Can Iran's top clerics defuse the crisis?
Ayatollah Khamenei to address huge prayer service Friday. Guardian Council meets Saturday to discuss election problems.
Iran's top clerical leadership is taking steps to defuse six days of crisis and violence, as Iranians challenging the reelection of President Mahmoud Ahmadinejad took to the streets again on Thursday.
Iran's supreme religious leader Ayatollah Sayed Ali Khamenei is due to lead Friday prayers in Tehran – at which conservative factions have vowed a large turnout – and he is expected to deliver a message of unity.
The powerful Guardian Council is to meet on Saturday with all three defeated candidates. The council is examining 646 opposition complaints, and has said it will consider a partial recount.
But the 12 clerics on the Council have all but ruled out a full recount, never mind a re-run of the election, as demanded by defeated top contender Mir Hossein Mousavi – and the hundreds of thousands of Iranians who have rallied for him on the streets this week.
Wearing black to mourn the death of protesters this week, and green to mark support for Mr. Mousavi, a "sea of people" streamed across a bridge for three hours Thursday according to a participant quoted by the Associated Press. "One old man [was] talking about how the will of the people has started and no one can stop it."
The few foreign journalists still in Iran are under severe restrictions that prevent them from covering any rally or reporting in the street without government approval.
A political "Twilight Zone"
Analysts say there is no easy way out of the crisis, since Ayatollah Khamenei quickly approved Ahmadinejad's victory as a "divine assessment." But the wrath of Iranians behind Mousavi who feel their vote was stolen has only grown in the meantime.
"This is the Islamic Republic's 'Twilight Zone.' People have not been here before," says Anoush Ehteshami, professor of international relations at the University of Durham. The state is following its "instinct" to clamp down, control information, "behead the movement [and] get their people on the street," he says.
But there are risks for Mr. Mousavi, too, who "keeps insisting his movement is not a rebellion, it's not anti-Islamic Republic. But the interior and intelligence ministries are adamant that these are all trouble-makers," says Professor Ehteshami, author of "Iran and the Rise of its Neoconservatives."
"I don't see a clean and non-violent way forward," says Ehteshami, adding that the values proclaimed by the 1979 Islamic Revolution – and enshrined in Iran's constitution – are under stress. "All the slogans are now having to be lived by: That the people have the right to express their opinion freely. Well, where is it? That they have the right to assembly. Well, where is it? That their vote is sacrosanct. Well, where is it?"

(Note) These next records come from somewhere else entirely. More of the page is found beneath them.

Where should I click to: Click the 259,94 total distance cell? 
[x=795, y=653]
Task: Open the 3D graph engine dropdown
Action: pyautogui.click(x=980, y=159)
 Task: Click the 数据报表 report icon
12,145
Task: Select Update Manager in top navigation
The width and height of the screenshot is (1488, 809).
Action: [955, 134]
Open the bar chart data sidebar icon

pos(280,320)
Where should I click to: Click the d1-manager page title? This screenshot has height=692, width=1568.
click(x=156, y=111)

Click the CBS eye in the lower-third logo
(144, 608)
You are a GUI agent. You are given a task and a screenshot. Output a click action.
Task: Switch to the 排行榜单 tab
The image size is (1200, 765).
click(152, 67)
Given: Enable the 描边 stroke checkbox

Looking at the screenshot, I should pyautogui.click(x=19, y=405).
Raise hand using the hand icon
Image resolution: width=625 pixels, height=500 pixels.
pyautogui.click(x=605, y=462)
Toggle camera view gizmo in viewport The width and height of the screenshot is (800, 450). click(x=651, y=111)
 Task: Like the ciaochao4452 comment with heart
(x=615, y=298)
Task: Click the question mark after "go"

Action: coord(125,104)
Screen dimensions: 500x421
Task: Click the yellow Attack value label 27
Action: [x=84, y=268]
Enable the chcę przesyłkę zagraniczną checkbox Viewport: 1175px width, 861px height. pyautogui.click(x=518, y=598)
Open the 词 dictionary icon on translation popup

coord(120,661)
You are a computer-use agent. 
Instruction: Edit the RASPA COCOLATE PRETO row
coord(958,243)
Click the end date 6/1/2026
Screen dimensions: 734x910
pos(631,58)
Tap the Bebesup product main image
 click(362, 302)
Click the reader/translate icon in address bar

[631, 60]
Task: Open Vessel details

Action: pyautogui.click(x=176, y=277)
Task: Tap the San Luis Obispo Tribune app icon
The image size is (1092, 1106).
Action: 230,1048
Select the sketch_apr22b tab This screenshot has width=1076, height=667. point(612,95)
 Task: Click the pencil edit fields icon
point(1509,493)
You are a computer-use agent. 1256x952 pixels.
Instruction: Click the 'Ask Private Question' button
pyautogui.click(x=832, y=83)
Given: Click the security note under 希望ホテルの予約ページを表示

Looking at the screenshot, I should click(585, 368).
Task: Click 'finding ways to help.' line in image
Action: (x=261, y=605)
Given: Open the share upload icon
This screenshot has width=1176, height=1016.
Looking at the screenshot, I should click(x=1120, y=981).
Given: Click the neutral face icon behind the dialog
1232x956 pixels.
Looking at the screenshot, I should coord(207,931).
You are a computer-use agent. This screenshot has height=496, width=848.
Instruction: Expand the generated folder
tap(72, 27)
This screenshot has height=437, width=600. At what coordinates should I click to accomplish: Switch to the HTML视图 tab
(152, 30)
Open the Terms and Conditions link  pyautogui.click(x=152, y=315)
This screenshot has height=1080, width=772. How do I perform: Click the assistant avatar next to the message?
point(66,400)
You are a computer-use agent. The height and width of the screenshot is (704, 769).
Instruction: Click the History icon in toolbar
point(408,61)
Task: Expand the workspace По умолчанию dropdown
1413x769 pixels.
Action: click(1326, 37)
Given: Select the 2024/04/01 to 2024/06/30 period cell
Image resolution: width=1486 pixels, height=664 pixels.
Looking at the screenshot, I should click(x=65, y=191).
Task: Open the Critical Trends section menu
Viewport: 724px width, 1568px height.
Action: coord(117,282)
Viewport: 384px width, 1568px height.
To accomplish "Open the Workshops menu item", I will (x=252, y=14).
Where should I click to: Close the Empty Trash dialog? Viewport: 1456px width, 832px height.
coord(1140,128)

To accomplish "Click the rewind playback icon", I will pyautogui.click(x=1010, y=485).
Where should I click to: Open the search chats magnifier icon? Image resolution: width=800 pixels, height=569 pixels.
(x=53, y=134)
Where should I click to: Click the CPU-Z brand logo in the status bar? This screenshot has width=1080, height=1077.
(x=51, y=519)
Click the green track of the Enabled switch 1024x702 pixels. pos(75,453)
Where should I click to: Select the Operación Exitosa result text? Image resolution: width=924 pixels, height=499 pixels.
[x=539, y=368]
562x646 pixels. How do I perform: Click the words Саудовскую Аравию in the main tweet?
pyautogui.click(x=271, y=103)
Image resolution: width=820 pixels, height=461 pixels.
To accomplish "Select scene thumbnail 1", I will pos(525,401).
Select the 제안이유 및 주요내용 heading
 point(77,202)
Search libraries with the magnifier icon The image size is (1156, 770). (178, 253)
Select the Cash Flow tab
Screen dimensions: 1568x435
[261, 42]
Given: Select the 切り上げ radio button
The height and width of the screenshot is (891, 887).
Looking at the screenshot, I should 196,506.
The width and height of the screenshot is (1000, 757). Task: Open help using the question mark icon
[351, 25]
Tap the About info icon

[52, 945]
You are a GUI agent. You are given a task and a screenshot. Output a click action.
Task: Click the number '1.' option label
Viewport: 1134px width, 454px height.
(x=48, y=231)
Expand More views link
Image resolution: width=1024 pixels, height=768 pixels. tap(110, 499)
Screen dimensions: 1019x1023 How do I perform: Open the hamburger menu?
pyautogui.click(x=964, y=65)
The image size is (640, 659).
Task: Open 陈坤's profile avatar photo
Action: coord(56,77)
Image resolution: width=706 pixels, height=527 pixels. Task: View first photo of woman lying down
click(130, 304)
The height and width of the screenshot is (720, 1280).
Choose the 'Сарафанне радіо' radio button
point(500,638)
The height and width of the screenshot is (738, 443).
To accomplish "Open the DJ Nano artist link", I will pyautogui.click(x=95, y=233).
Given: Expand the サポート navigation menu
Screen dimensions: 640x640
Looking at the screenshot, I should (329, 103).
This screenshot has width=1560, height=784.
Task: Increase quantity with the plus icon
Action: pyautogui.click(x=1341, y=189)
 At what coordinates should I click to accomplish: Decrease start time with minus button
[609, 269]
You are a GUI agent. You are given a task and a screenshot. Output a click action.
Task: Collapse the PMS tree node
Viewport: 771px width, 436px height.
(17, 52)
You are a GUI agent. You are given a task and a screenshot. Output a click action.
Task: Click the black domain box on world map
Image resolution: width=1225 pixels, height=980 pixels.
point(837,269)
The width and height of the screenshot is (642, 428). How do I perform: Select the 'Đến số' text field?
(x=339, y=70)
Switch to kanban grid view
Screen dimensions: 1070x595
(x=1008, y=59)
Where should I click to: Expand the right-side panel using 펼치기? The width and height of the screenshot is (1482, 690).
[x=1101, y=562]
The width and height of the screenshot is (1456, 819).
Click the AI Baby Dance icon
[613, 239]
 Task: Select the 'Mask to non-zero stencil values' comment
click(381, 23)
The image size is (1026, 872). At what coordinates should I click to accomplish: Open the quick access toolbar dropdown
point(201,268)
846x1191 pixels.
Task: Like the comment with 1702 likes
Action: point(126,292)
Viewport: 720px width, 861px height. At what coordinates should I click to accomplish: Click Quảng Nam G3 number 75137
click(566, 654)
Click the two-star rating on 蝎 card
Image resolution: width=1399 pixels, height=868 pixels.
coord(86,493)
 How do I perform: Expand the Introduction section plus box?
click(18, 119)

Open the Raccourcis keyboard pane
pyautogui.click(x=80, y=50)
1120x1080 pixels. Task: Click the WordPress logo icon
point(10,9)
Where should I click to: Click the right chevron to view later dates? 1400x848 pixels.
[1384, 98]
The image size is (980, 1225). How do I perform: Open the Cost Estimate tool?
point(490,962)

Iran experts are unsure what compromise can be acceptable to both sides. Any climb down by the Supreme Leader seems hard to fathom, in Iran's theocratic system. Yet Mousavi and other key moderates are riding a wave of popular anger over how the election was handled.
"At the moment I think the [Islamic system] will survive this, as long as they take decisive measures to address these grievances," says Ali Ansari, director of the Institute for Iranian Studies at St. Andrews University in Scotland.
"The problem [grows] the longer they leave it. This is a serious crisis for them and it's completely self-inflicted," says Mr. Ansari, author of "Confronting Iran." "I think they'll have to go for a re-run [of the election]."